Setting up a Highly Available Kubernetes Cluster with private networking on AWS using Kops

This is the first post in a series of Kubernetes and Kubernetes Operations (Kops) related blog posts.

The purpose of this series is to provide a guide to setting up a production ready Kubernetes environment on AWS. There exists lots of options to accomplish this; among others, Techtonic, Kismatic, StackPoint Cloud, OpenShift, etc. In this post we will have a look at the open source tool; Kubernetes Operations - also called Kops. Kops seems to have gained a lot of traction, and the community around the project is very active. Thanks to all maintainers for their hard work!

Prerequisites

In order to follow along with this guide, you need a couple of tools and an AWS account.

  • An AWS account and cli
  • Kops installed on you machine v1.5.1
  • kubectl

This tutorial is tested on macOS. I don't know whether there exists Windows support for Kops, yet.

Before we get our hands dirty, let's draw up the setup we would like to build. Since the closets AWS Region to my location is Ireland, I will continue this tutorial with eu-west-1. You can, of course, choose the region closest to your geographic location. If you are not familiar with AWS, and especially AWS Networking, I recommend you to read up on the basics of this topic. Terms you will need knowledge about are:

  • Virtual Private Cloud
  • Subnets
  • Route Tables
  • Internet Gateway
  • NAT Gateway

I will try to explain these terms vaguely going through the tutorial.

Alright, this is what we want to accomplish.

First, we want to create a VPC with a CIDR block of our choice. I chose to use 10.0.0.0/16. Read the guidelines for defining CIDR blocks on AWS before choosing.

Within this VPC, I want all my nodes to be placed on a private network without any Public IPs. This limits the surface area of attack by not making the nodes reachable from the Internet directly.

Further, I want to make this setup production ready. I want nodes spread across availability zones (physically located AWS datacenters) to make sure the Kubernetes cluster will survive a disturbance in one of the zones. I use the 3 available zones in eu-west, called eu-west-1a, eu-west-1b, eu-west-1c.

Even though we don't want our instances to be reachable from the public internet, we need the private instances to be able to reach the internet. In order to accomplish this, we have to create 3 NAT Gateway nodes; one for each private zone. The NAT Gateway allows private instances to communicate with the internet.

This tutorial can be used as a reference guide to how you can use Kops with an already set up VPC with subnets, NAT Gateways, etc. Before I can show you how you can use Kops with an existing setup, we need our own setup.
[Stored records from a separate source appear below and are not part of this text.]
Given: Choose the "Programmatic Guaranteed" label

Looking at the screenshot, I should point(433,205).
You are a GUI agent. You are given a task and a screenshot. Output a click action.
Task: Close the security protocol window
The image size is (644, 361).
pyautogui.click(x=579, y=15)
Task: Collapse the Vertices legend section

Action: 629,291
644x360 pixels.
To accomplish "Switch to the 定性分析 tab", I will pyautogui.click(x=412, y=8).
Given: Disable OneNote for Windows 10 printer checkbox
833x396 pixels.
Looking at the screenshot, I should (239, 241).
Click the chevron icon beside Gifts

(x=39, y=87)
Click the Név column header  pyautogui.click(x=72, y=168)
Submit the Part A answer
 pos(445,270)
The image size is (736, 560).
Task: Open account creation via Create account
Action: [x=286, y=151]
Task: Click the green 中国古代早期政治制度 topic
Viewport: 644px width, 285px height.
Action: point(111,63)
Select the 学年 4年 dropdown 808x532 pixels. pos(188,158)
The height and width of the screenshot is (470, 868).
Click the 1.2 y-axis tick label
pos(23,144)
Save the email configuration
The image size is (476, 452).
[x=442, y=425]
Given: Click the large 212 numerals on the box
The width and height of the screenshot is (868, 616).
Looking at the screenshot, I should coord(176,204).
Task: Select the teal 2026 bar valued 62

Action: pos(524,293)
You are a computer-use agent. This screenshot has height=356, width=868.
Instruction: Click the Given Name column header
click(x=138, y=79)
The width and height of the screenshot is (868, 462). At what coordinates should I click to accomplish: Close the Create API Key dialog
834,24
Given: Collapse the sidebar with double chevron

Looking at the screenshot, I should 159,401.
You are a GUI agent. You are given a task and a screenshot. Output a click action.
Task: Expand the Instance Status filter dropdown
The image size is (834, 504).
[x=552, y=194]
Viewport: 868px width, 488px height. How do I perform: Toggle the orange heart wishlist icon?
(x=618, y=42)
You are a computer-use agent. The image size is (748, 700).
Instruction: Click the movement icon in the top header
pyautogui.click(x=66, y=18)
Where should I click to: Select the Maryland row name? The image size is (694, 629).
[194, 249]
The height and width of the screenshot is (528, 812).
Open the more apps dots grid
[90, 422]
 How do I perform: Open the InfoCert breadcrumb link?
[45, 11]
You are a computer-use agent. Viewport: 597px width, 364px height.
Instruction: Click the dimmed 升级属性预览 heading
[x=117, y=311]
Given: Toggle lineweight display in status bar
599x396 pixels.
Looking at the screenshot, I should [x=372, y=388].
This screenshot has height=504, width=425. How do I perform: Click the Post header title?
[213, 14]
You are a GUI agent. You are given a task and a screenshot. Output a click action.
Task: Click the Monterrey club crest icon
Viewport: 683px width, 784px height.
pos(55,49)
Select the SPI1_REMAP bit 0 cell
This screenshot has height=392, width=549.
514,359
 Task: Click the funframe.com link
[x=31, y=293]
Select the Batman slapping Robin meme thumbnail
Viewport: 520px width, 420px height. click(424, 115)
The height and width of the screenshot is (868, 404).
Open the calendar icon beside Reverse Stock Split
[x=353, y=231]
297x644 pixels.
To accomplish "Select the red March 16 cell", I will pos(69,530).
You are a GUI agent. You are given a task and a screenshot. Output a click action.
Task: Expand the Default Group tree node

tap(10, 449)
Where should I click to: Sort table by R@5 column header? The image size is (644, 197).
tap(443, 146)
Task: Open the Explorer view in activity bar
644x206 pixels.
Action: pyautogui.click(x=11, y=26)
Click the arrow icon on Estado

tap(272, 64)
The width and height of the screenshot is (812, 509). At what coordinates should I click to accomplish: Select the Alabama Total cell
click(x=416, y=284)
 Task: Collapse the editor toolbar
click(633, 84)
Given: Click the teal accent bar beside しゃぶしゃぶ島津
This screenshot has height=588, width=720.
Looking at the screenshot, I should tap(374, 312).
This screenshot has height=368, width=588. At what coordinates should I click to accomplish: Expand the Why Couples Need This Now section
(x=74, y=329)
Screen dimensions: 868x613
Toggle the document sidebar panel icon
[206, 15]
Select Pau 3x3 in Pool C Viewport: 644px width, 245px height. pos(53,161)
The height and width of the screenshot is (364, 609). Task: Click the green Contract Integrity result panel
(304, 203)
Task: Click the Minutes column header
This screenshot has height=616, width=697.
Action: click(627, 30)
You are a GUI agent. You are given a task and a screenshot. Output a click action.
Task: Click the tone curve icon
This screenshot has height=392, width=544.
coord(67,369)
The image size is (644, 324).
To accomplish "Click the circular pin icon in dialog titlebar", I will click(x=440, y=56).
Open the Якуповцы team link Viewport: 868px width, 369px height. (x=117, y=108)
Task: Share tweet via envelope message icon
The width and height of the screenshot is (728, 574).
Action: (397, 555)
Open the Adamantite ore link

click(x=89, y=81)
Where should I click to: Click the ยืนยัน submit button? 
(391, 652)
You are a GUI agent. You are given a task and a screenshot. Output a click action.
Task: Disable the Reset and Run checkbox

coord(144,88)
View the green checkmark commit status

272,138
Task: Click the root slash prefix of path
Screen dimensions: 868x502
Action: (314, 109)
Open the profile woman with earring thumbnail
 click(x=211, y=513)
Let's set up the networking in AWS.

Setting up the VPC in AWS

If you haven't already installed the awscli tool, go ahead and do it now. We will use the awscli tool extensively to create our network.

If you have multiple keys defined for the awscli tool in ~/.aws/credentials, set the profile for the AWS account you want to use.

$ export AWS_DEFAULT_PROFILE=kni_private

or, just run the aws configure.

Let's create the VPC. As mentioned earlier and shown in the diagram, I chose the cidr-block 10.0.0.0/16.

$ aws ec2 create-vpc --cidr-block 10.0.0.0/16 --region eu-west-1
{
    "Vpc": {
        "VpcId": "vpc-a55e77c1",
        "InstanceTenancy": "default",
        "Tags": [],
        "State": "pending",
        "DhcpOptionsId": "dopt-b8ee9cdd",
        "CidrBlock": "10.0.0.0/16",
        "IsDefault": false
    }
}

Modify the VPC to allow DNS hostnames by running the following command:

$ aws ec2 modify-vpc-attribute --vpc-id <VPC_ID> --enable-dns-hostnames "{\"Value\":true}" --region eu-west-1

Next, we need an Internet Gateway, let's go ahead and create one.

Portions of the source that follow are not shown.